Every afternoon, walking home from the school bus in Kathmandu, I'd pass a small book stall on the corner. My friends would stop to flip through Baywatch magazines while I'd step aside to stare at the business ones. Ambani looked out from one of them in an immaculate suit, with the word billionaire written beneath his name. I was twelve years old. I didn't want to be a film star or a cricketer. I wanted to be him -  the man who had figured out something that other men hadn't.

Looking back, I see it as a desperate wish of a young boy for a way out of a life that felt too small, too hard, and too set in stone. Entrepreneurship was the door I couldn't open yet, but I couldn't stop looking at it either. For the next ten years, I kept a notebook to write down business ideas. The list kept growing, from competing with Flipkart to opening an organic store. Some nights, I fell asleep dreaming about the version of myself who had already made it out. The ideas kept coming, but I wasn't actually building anything.

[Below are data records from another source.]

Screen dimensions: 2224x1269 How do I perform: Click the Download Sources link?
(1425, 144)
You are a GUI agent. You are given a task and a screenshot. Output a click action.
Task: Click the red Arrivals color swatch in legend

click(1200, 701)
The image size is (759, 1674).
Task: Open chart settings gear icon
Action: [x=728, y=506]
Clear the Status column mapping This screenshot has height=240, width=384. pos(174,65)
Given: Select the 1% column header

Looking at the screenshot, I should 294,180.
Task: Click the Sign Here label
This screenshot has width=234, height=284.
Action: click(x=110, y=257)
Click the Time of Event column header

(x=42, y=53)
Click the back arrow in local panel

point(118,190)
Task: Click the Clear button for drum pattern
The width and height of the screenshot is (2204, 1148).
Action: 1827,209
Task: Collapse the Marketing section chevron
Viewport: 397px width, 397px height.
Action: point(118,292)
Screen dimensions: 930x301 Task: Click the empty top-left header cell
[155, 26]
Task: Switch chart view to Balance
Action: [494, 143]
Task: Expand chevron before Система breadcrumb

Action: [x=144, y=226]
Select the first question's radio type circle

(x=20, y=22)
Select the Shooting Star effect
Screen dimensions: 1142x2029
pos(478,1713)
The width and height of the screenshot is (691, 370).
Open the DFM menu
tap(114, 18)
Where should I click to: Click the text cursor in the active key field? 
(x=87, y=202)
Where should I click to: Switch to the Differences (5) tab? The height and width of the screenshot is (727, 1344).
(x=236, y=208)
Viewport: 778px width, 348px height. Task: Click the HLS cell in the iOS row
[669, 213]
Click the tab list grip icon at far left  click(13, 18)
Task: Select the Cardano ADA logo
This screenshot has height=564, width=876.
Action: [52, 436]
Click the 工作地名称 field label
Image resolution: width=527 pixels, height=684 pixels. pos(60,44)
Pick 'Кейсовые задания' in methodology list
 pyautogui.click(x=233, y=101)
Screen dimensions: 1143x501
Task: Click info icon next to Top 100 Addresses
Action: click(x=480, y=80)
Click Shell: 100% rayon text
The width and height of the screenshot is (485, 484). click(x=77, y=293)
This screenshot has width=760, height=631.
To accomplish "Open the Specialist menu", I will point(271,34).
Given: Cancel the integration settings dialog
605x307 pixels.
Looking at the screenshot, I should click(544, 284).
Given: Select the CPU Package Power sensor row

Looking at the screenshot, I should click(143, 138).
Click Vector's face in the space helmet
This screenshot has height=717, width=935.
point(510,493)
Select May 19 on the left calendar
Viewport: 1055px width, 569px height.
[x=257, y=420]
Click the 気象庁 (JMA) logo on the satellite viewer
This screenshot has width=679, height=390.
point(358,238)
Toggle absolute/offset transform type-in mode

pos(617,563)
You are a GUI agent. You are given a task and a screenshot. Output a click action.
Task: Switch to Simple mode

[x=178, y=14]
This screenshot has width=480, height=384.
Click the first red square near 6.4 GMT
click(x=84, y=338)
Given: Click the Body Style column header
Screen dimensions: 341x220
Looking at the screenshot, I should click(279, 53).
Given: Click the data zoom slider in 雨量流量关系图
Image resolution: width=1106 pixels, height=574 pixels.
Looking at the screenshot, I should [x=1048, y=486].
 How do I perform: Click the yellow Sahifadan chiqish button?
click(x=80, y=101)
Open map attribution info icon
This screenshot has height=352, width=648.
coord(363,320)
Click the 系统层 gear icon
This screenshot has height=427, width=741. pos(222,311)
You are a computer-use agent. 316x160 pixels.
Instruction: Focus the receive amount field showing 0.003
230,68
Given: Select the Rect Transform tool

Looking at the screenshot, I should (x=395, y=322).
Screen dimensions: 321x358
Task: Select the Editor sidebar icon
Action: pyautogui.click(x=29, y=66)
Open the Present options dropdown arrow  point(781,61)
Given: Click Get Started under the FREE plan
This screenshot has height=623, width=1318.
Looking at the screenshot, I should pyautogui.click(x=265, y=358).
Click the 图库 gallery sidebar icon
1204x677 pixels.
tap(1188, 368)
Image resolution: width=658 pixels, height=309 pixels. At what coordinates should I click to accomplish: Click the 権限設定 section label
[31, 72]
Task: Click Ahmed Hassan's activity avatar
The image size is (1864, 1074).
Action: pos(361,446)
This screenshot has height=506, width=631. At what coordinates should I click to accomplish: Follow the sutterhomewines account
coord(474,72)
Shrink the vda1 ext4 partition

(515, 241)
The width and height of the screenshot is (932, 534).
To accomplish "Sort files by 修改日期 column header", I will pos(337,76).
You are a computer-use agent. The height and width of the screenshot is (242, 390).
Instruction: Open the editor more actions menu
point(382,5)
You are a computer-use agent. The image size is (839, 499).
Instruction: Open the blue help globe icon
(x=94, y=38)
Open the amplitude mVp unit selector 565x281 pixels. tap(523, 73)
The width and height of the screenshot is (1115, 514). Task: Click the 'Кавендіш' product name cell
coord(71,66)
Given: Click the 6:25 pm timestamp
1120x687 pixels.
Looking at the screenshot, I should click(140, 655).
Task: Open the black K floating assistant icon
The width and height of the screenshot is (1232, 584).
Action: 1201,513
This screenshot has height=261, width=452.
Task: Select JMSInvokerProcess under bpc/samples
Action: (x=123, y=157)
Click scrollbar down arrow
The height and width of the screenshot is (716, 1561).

There is a word for what I was during those two decades: wantrepreneur.

It might sound like an insult, but it isn't. It describes more people building startups today. So what is a wantrepreneur? It’s someone who connects to entrepreneurship on an emotional level but fails to act on it. 

Wantrepreneurs find that picturing themselves as entrepreneurs feels rewarding in a way that real entrepreneurship rarely does. People are drawn to entrepreneurship as a fantasy of freedom, status, and self-rescue. The fantasy gives them the feeling without requiring the actual transformation. The reason wantrepreneur culture persists is that dreaming about entrepreneurship can “fill the emotional void” long before a person has built the maturity required to run a real business.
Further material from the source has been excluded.